Skip to content

Multi-GPU FP8 (accelerate.dispatch_model + DelayedScaling HYBRID) — illegal memory access on H200 sm_90 #3124

@roir

Description

@roir

Summary

Multi-GPU FP8 forward through accelerate.dispatch_model + te.fp8_autocast(DelayedScaling(HYBRID)) fails with CUDA error: an illegal memory access was encountered on H200 NVL (sm_90). The same code path with single-GPU placement succeeds; the same code path on B200 (sm_100) also succeeds.

The harness that originally surfaced this presents the failure as the more generic cuBLAS Error: the function failed to launch on the GPU at transformer_engine/common/gemm/cublaslt_gemm.cu:549. The minrepro below catches the underlying illegal memory access earlier — most plausible reconciliation: same async CUDA failure surfacing at different sync points, with illegal memory access as the root cause that corrupts CUDA state before a later kernel hits the generic "launch failed" surface.

Environment

torch:           2.8.0a0+34c6371d24.nv25.08
CUDA:            13.0
cuBLAS Lt:       libcublasLt.so.13 (version 130000)
TE:              2.5.0+f05f12c
accelerate:      1.14.0
GPUs:            2 × NVIDIA H200 NVL (sm_90, 139.8 GB each)
NGC container:   nvcr.io/nvidia/pytorch:25.08-py3

Also reproduced on nvcr.io/nvidia/pytorch:25.05-py3 (TE 2.3.0) — TE-version-independent.

◆ TASKS TO COMPLETE:
1. In the issue report on the H200 FP8 failure, which TE version did the nvcr.io/nvidia/pytorch:25.05-py3 container use?
2. Return the part of the H200 FP8 issue report between "Environment" and "2.3.0) — TE-version-independent.", inclusive.
3. Extend the issue report on the H200 FP8 illegal memory access past its final line.

◆ RECORDED INFORMATION:
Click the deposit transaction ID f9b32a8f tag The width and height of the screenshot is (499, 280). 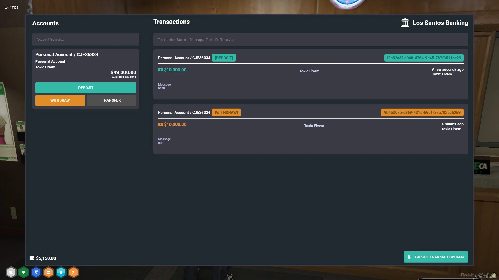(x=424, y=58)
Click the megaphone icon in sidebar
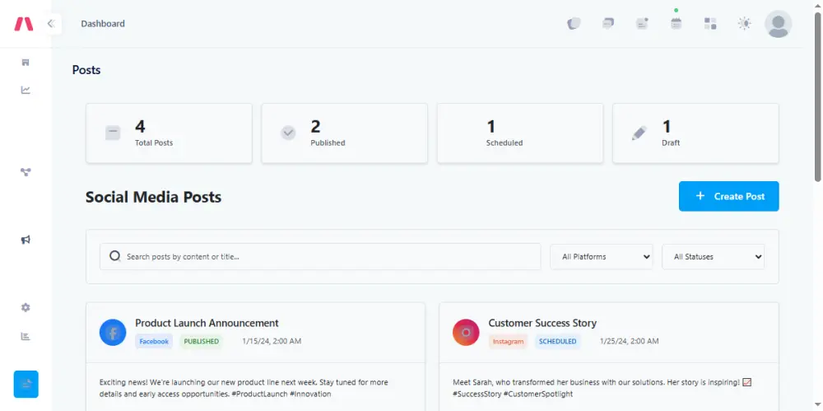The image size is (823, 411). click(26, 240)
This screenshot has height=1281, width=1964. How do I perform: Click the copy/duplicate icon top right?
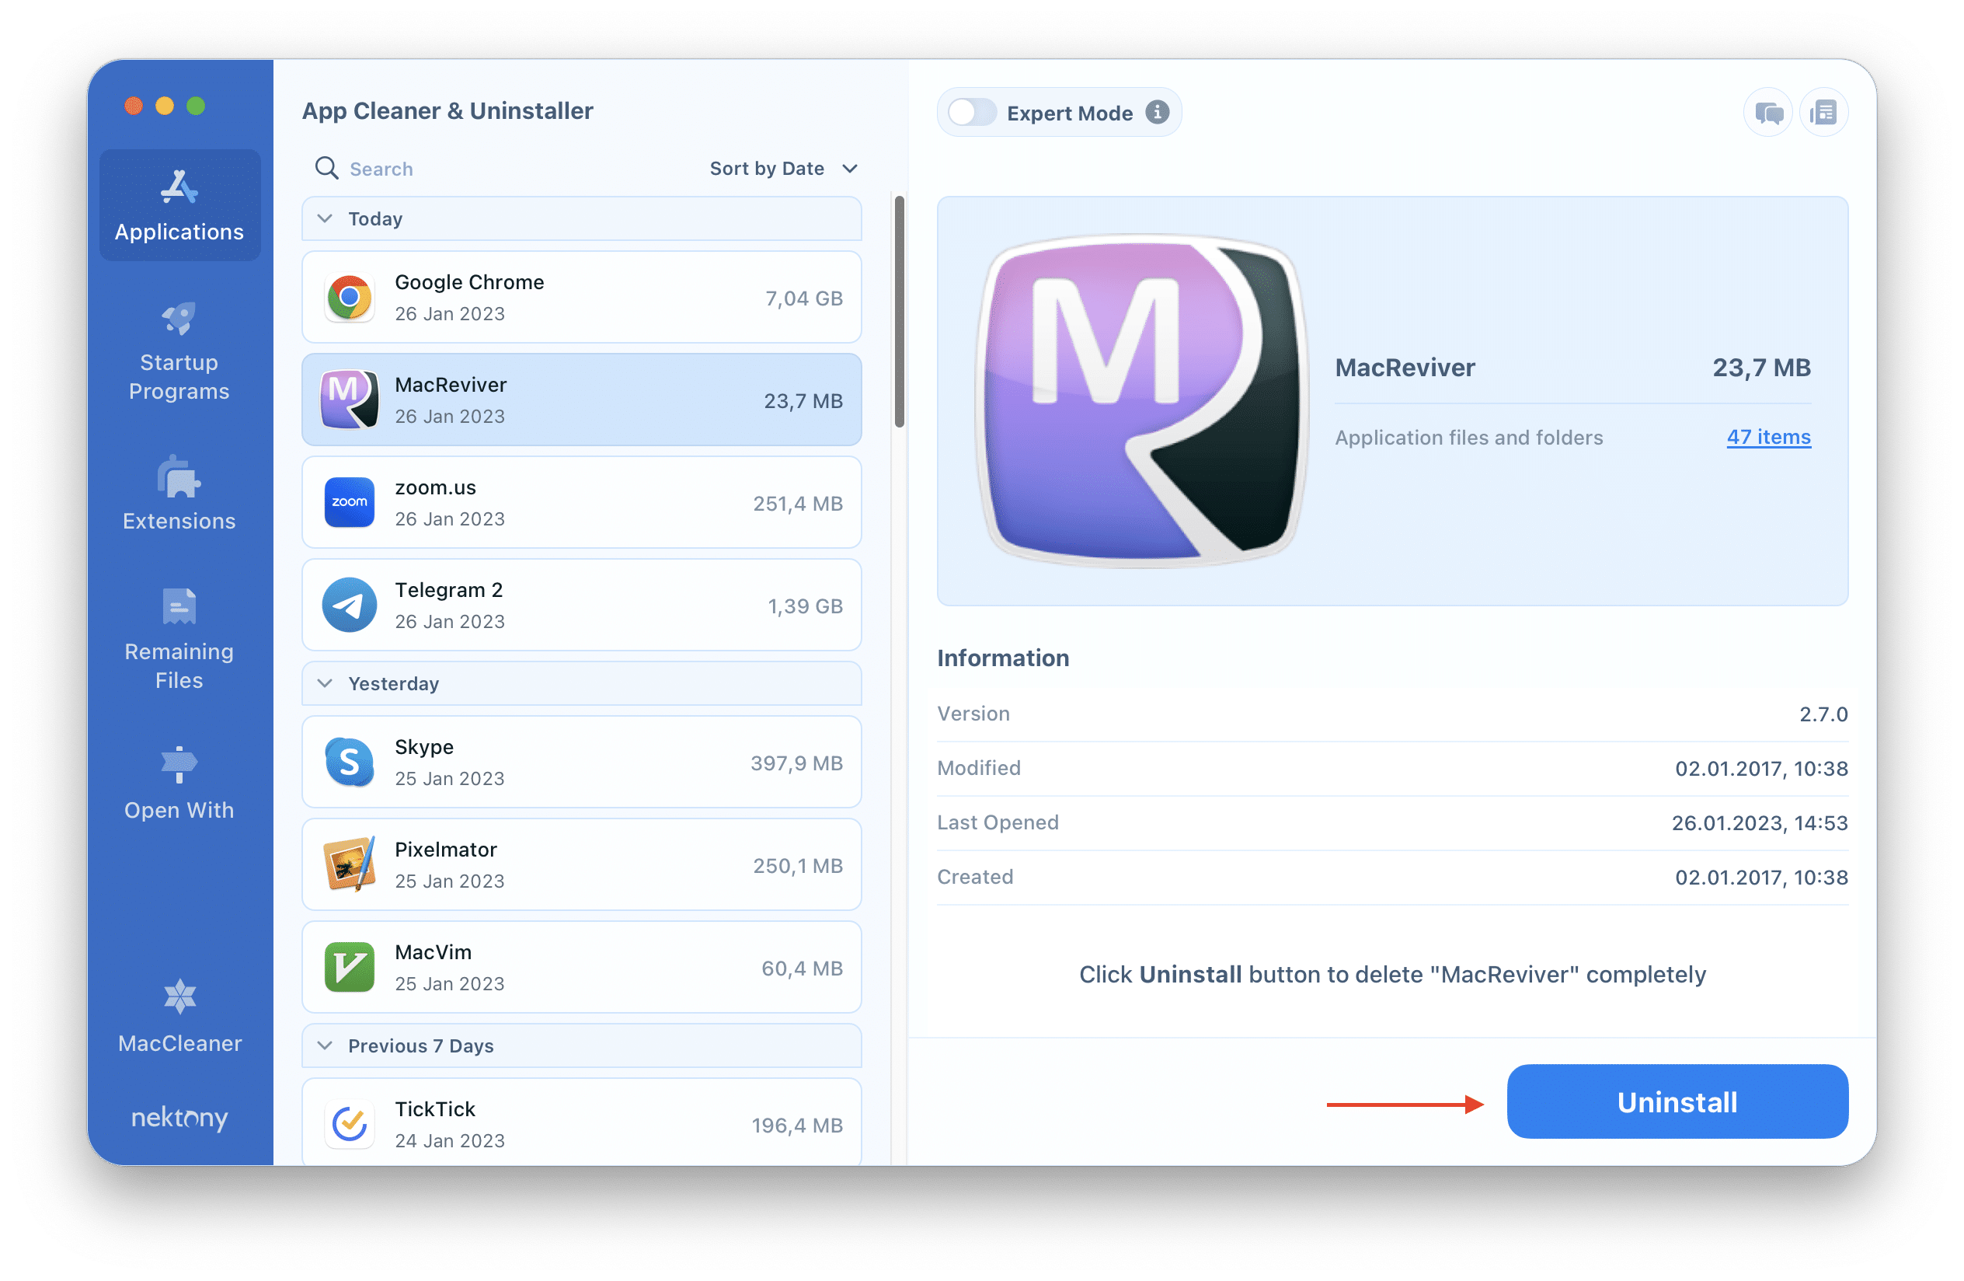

◆ ANSWERS PER TASK:
1. TE 2.3.0

2.
Environment

torch:           2.8.0a0+34c6371d24.nv25.08
CUDA:            13.0
cuBLAS Lt:       libcublasLt.so.13 (version 130000)
TE:              2.5.0+f05f12c
accelerate:      1.14.0
GPUs:            2 × NVIDIA H200 NVL (sm_90, 139.8 GB each)
NGC container:   nvcr.io/nvidia/pytorch:25.08-py3

Also reproduced on nvcr.io/nvidia/pytorch:25.05-py3 (TE 2.3.0) — TE-version-independent.

3.
Reproduction

Self-contained script — no model download, no eval harness, no third-party model code. ~250 lines, runnable on any 2-GPU node:

https://github.com/NVIDIA/voltek/blob/main/scripts/te_h200_fp8_multigpu_minrepro.py

python te_h200_fp8_multigpu_minrepro.py --json > result.json

What the script does:

  1. Builds a 7-layer Linear stack at Llama-3.3-70B canonical shapes — q/k/v/o_proj (8192×{8192,1024}), gate/up_proj (8192×28672), down_proj (28672×8192). All te.pytorch.Linear, params_dtype=torch.bfloat16, bias=False.
  2. accelerate.dispatch_model(model, device_map={q/k/v/o_proj: 0, gate/up/down_proj: 1}) — splits parameters across cuda:0 / cuda:1 and attaches AlignDevicesHook.
  3. Forward at input (height=12000, hidden=8192) bf16 on cuda:0 (matches batch=4, seq=3000 of a real first MMLU forward).
  4. Wrapped in torch.autocast("cuda", dtype=torch.bfloat16) + te.fp8_autocast(enabled=True, fp8_recipe=DelayedScaling(margin=0, fp8_format=Format.HYBRID)).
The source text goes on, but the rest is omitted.